Posts: 7,324
Threads: 123
Joined: Sep 2016
Jan-10-2022, 05:51 AM
(This post was last modified: Jan-10-2022, 05:51 AM by snippsat.)
(Jan-10-2022, 02:13 AM)atomxkai Wrote: THIS Actually Works!!! awesome thank you so much. genius. can i use this?  Sure,you can use it.
(Jan-10-2022, 02:13 AM)atomxkai Wrote: still hoping if i can fix the original code though.  I would not bother with this,the last commit bye author.
Quote:The last commit was from 2018, there are 87 open PRs and 263 open issues.
It seems as if the project is dead.
I could probably fix your code,but as you see there can be issues(that can give problems),as project seems dead.
Posts: 30
Threads: 8
Joined: Feb 2021
(Jan-10-2022, 02:13 AM)atomxkai Wrote: still hoping if i can fix the original code though.  I would not bother with this,the last commit bye author.
Quote:The last commit was from 2018, there are 87 open PRs and 263 open issues.
It seems as if the project is dead.
I could probably fix your code,but as you see there can be issues(that can give problems),as project seems dead.
[/quote]
I understand. I think pdfplumber is the next thing to use. Hopefully this one will stay longer. Thanks!
Posts: 30
Threads: 8
Joined: Feb 2021
with open('Output.csv', 'w') as pdf:
pdf.write('{0},{1}\n'.format("Page Number", "Search Word"))
pages = pdf.pages
for page_nr, pg in enumerate(pages, 1):
content = pg.extract_text()
if search_word in content:
print(f'<{search_word}> found at page number <{page_nr}> '\
f'at index <{content.index(search_word)}>') If I can still ask, I'm trying to print these results now in CSV format with values. I'm still trying to understand and learning about syntax in python.

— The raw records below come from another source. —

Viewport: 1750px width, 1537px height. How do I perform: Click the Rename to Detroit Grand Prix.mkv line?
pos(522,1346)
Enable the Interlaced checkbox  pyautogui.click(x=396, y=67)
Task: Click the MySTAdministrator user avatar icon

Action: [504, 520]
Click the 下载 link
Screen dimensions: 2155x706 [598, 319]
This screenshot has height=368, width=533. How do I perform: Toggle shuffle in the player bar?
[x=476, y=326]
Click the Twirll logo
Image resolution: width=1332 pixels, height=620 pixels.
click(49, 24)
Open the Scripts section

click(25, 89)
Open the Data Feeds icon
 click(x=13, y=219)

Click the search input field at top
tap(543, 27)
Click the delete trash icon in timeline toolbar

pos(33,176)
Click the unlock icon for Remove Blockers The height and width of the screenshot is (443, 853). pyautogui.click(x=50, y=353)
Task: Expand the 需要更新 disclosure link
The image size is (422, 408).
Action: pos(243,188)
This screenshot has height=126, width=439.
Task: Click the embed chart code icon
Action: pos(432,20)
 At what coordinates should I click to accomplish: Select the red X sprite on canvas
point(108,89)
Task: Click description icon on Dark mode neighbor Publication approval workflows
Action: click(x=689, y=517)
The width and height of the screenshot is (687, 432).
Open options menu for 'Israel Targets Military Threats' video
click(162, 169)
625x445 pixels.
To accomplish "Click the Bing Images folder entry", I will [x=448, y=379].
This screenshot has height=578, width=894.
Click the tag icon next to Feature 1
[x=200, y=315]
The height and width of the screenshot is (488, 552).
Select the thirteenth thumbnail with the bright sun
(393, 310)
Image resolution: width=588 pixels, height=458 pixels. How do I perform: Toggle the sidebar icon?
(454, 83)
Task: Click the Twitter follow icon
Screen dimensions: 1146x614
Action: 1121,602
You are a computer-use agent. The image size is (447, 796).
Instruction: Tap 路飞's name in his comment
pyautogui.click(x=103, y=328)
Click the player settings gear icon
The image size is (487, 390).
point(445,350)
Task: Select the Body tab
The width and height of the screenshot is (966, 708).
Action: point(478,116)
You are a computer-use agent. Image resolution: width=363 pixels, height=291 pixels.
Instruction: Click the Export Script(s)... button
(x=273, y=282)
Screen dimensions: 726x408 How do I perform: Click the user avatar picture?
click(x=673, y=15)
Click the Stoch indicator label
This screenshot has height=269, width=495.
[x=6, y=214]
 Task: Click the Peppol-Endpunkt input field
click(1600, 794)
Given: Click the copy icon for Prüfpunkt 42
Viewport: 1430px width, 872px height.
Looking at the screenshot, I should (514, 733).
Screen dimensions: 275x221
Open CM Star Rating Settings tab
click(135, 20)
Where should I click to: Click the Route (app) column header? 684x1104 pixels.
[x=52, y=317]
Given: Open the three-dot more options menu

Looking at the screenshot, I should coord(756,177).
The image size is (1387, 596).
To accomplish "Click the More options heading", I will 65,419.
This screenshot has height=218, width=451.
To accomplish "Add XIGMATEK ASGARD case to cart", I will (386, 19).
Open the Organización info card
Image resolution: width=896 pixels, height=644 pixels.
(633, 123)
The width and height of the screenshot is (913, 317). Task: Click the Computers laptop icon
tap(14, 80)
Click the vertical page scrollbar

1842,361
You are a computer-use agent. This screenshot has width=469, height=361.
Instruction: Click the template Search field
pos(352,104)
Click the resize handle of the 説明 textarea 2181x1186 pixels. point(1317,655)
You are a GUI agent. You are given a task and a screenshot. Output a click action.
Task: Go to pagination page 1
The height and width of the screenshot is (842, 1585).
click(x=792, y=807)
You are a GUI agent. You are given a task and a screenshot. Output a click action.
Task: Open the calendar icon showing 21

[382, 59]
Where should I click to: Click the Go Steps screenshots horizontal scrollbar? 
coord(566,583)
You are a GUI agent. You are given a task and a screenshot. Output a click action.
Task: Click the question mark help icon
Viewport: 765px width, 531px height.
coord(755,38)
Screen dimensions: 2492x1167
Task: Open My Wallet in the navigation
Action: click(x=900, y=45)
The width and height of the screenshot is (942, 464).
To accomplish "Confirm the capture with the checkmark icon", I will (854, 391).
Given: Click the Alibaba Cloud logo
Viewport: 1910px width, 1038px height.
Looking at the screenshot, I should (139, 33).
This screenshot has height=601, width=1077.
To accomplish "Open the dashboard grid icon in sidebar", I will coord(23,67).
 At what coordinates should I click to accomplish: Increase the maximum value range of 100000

Would really appreciate your help. Thanks.
Posts: 7,324
Threads: 123
Joined: Sep 2016
(Jan-10-2022, 10:43 AM)atomxkai Wrote: If I can still ask, I'm trying to print these results now in CSV format with values. I'm still trying to understand and learning about syntax in python. Here a couple of examples.
In this one save same result as we print out before.
import pdfplumber
pdf_file = "sample.pdf"
search_word = 'end'
with pdfplumber.open(pdf_file) as pdf,open('result.txt', 'w') as f_out:
pages = pdf.pages
for page_nr, pg in enumerate(pages, 1):
content = pg.extract_text()
if search_word in content:
f_out.write(
f'<{search_word}> found at page number <{page_nr}> '\
f'at index <{content.index(search_word)}>'
) Output: <end> found at page number <2> at index <349>
Here using csv module.
So here make header row with result under.
import pdfplumber
import csv
pdf_file = "sample.pdf"
search_word = 'end'
header = ['search_word', 'page_nummer']
with pdfplumber.open(pdf_file) as pdf,open('result1.csv', 'w', newline='') as f_out:
writer = csv.writer(f_out)
pages = pdf.pages
for page_nr, pg in enumerate(pages, 1):
content = pg.extract_text()
if search_word in content:
writer.writerow(header)
writer.writerow([search_word, page_nr]) Output: search_word,page_nummer
end,2
Posts: 30
Threads: 8
Joined: Feb 2021
Jan-11-2022, 06:19 PM
(This post was last modified: Jan-11-2022, 06:19 PM by atomxkai.)
Here using csv module.
So here make header row with result under.
import pdfplumber
import csv
pdf_file = "sample.pdf"
search_word = 'end'
header = ['search_word', 'page_nummer']
with pdfplumber.open(pdf_file) as pdf,open('result1.csv', 'w', newline='') as f_out:
writer = csv.writer(f_out)
pages = pdf.pages
for page_nr, pg in enumerate(pages, 1):
content = pg.extract_text()
if search_word in content:
writer.writerow(header)
writer.writerow([search_word, page_nr]) Output: search_word,page_nummer
end,2
this is just awesome! this works, thank you so much snippsat!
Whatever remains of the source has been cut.